* [AIM]: Change "sort icon" to "filter icon" in the data between the lines holding "How do I perform: Click" and "[x=1547, y=29]", inclusive, and reproduce those lines with everything else unchanged. Leave the pictures out of your answer.

* [RECORDS PROVIDED]:
++++++

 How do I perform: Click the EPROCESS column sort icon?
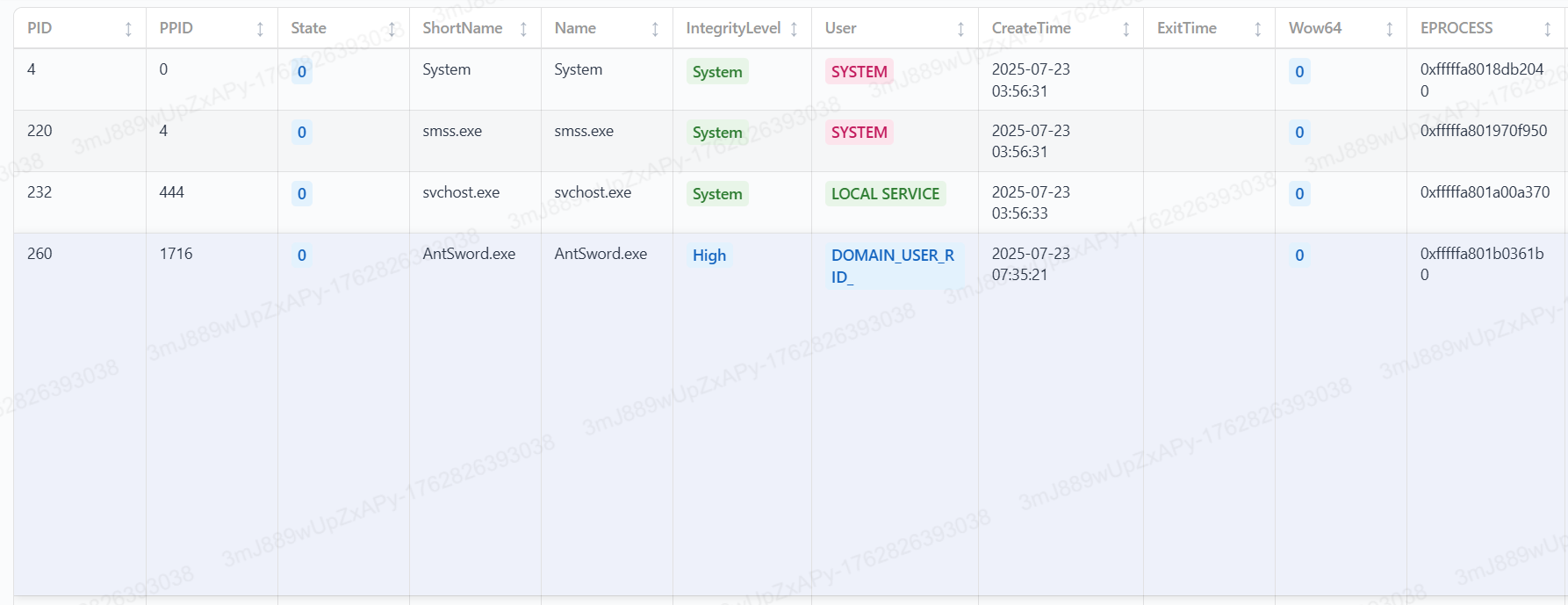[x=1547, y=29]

++++++

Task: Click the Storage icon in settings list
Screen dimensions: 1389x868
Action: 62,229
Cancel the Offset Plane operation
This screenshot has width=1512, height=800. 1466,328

++++++

* [TASK RESULT]:
 How do I perform: Click the EPROCESS column filter icon?
[x=1547, y=29]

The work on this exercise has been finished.